Matthew Risman is a fictional character appearing in American comic books published by Marvel Comics. The character has been depicted as an enemy of mutants including the X-Men.

Fictional character biography
A trained sniper, Matthew Risman was in the middle of a hit when he suddenly received a call telling him to return to his home. Leaving his target, Risman rushed home, dragging his wife and daughter from their home seconds before a mountainside collapsed on it, completely obliterating it. As the trio looked at their damaged home, the man who had informed Risman of the coming disaster, William Stryker, appeared. Convincing Risman that he had access to knowledge of future events, Stryker recruited Risman into the Purifiers, a group who believed it was their holy mission to eradicate the few mutants who remained following M-Day.

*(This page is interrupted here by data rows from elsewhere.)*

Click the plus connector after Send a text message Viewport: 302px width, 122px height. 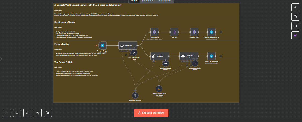click(x=221, y=56)
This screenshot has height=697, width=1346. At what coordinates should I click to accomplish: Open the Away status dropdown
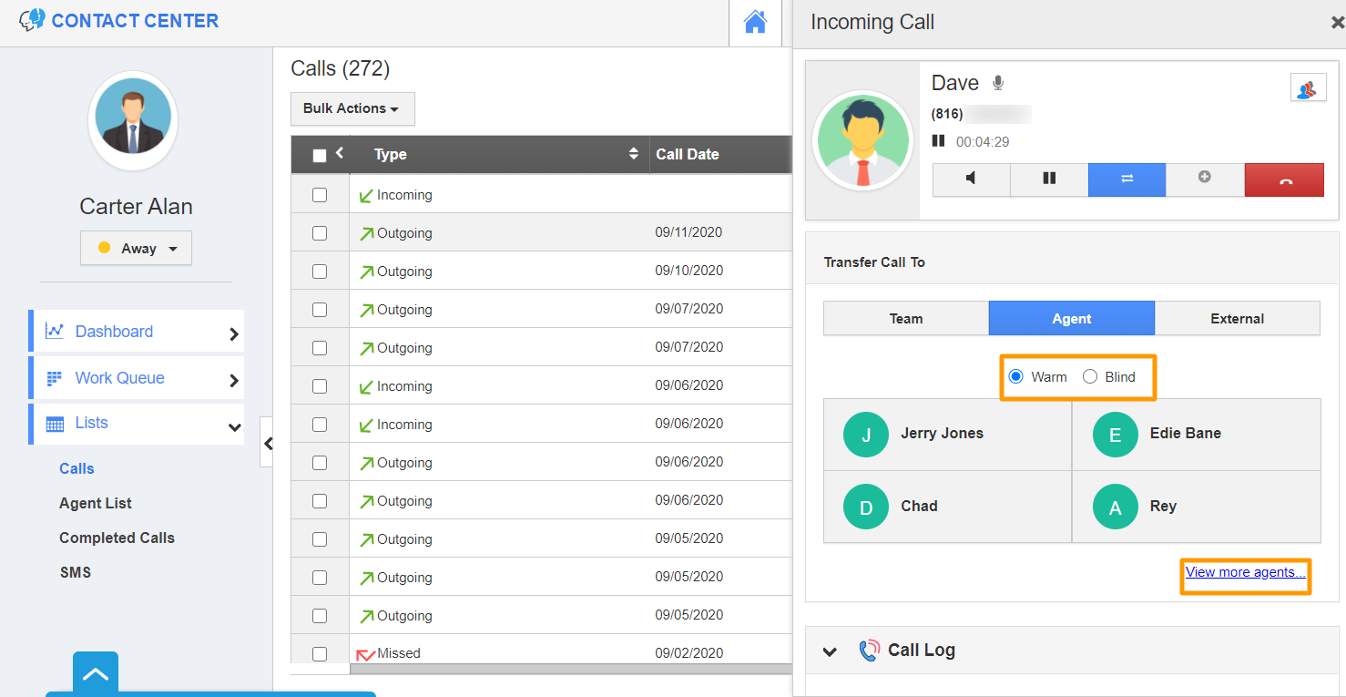(137, 248)
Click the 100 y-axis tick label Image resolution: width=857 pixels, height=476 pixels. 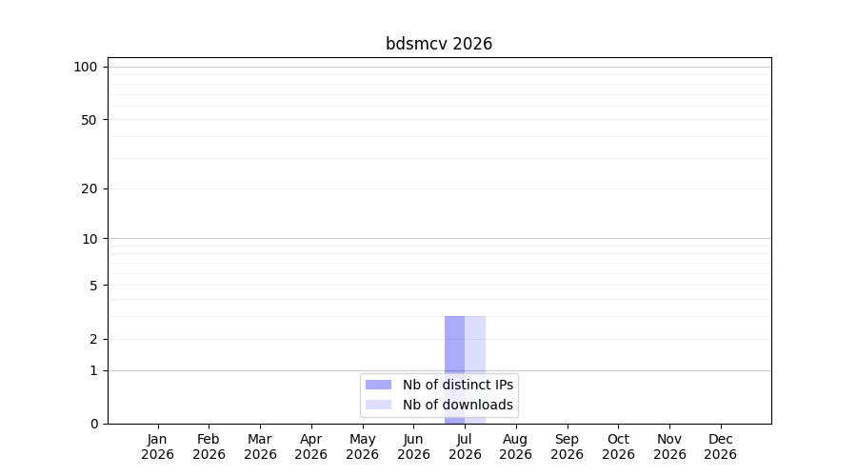tap(86, 68)
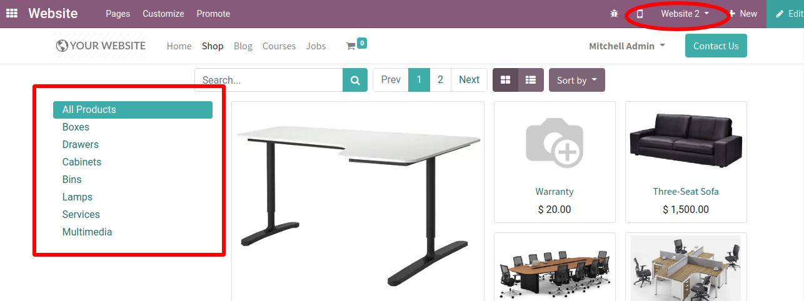Click the Edit pencil button
The width and height of the screenshot is (804, 301).
tap(785, 14)
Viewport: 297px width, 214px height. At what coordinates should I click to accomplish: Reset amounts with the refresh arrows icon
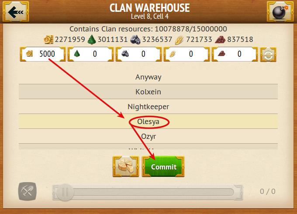268,55
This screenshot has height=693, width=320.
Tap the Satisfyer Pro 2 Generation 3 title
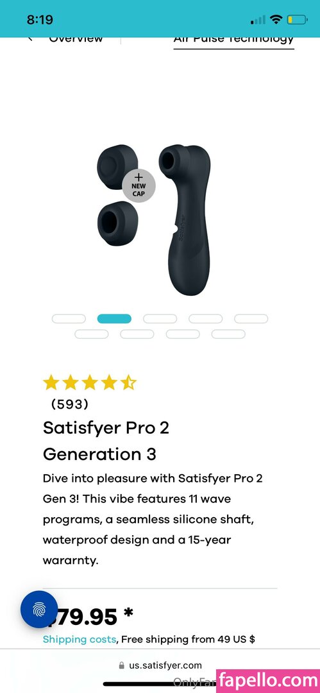[x=106, y=441]
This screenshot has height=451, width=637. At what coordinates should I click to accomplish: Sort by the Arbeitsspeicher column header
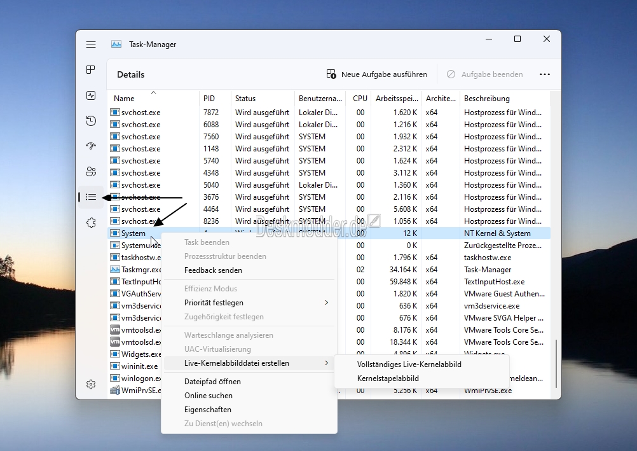pyautogui.click(x=397, y=99)
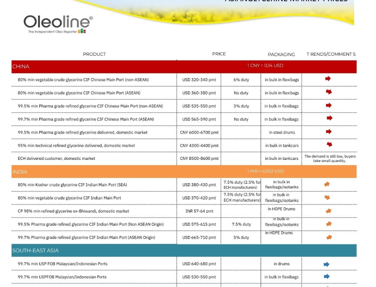Click the trend arrow for 99.5% Pharma grade non-ASEAN

coord(327,106)
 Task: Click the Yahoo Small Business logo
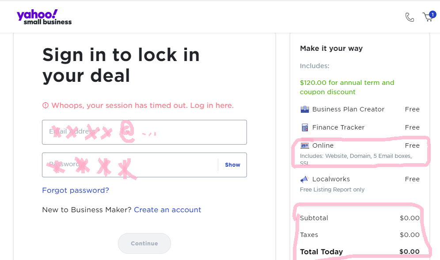[44, 17]
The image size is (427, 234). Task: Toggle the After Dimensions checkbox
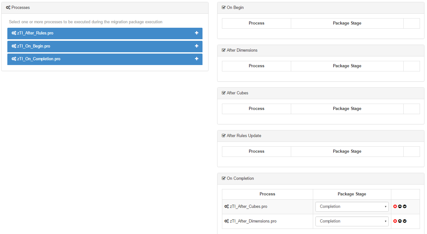click(224, 50)
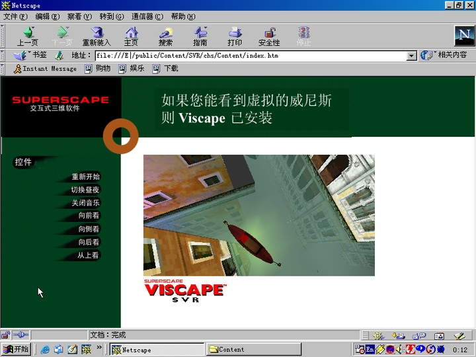476x357 pixels.
Task: Open the Start (开始) button on taskbar
Action: coord(16,350)
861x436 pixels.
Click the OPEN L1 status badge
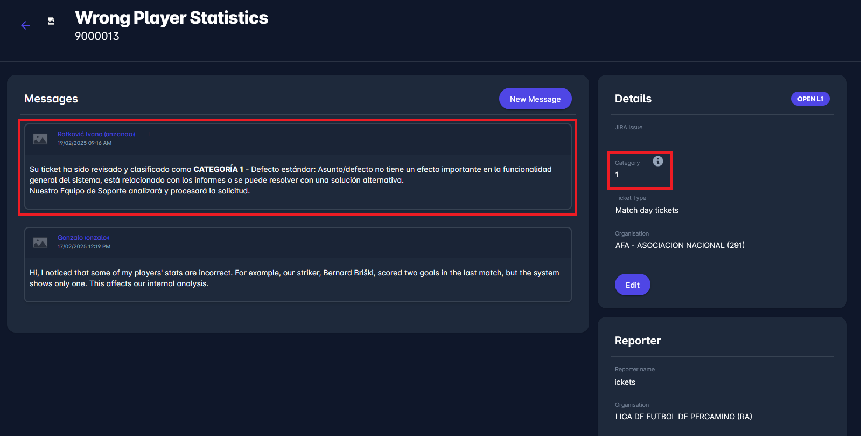(810, 99)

Following events that Stryker foresaw while tapping into a damaged Nimrod's memory of the future, Stryker and the Purifiers began slaughtering mutants and ex-mutants, attempting to alter the future seen by Nimrod to one where the Purifiers triumphed during their assault on the Xavier Institute. Due to a switch between X-23 and Dust, the Purifiers believed they'd eliminated the correct mutants, allowing them to triumph. Surprised by the switch, the Purifiers were defeated, Stryker was killed, and Risman was left horribly scarred by an angry Dust.

Calling Stryker a martyr, Risman has taken up leadership of the Purifiers and is ready to continue his war on mutant-kind.

Messiah Complex
In the X-Men: Messiah Complex crossover, the Purifiers are one of the three factions, alongside the X-Men and Marauders, searching for the first mutant baby born since M-Day.

All three groups were alerted to the baby's birth more or less simultaneously, and headed for the remote Alaskan village where the birth took place.  The Purifier task force beat both the X-Men and the Marauders to the scene, and proceeded to cull every child in the city, in order to make sure the mutant baby did not survive.  They were then attacked by the Marauders, who killed several Purifiers.  By the time the X-Men arrived on the scene, both villain teams had departed, with the whereabouts of the baby unknown.

When the New X-Men discovered the Purifiers' role in this, Surge led a squad to attack the Purifiers at their base, forcing X-Man mole Rictor to blow his cover. Hellion recognised and attacked Risman, but was stabbed through the chest by Lady Deathstrike, who Risman had hired, along with her Reavers, to help him kill the mutant child and the X-Men.

X-Force

After failing to kill the mutant messiah, Risman soon regroups the Purifiers, and is able to resurrect Bastion to be a new adviser and prophet to the Purifiers.  He quickly learns, however, that Bastion is basically forcing Risman out, having resurrected many prominent killers of mutants, including William Stryker, Bolivar Trask, Graydon Creed, and others, to form a new alliance to destroy mutantkind.  Risman then sends out his new personal army, The Choir, to attack Bastion and his loyalists at a rally being led by the resurrected Stryker, finding Bastion as the only apparent survivor.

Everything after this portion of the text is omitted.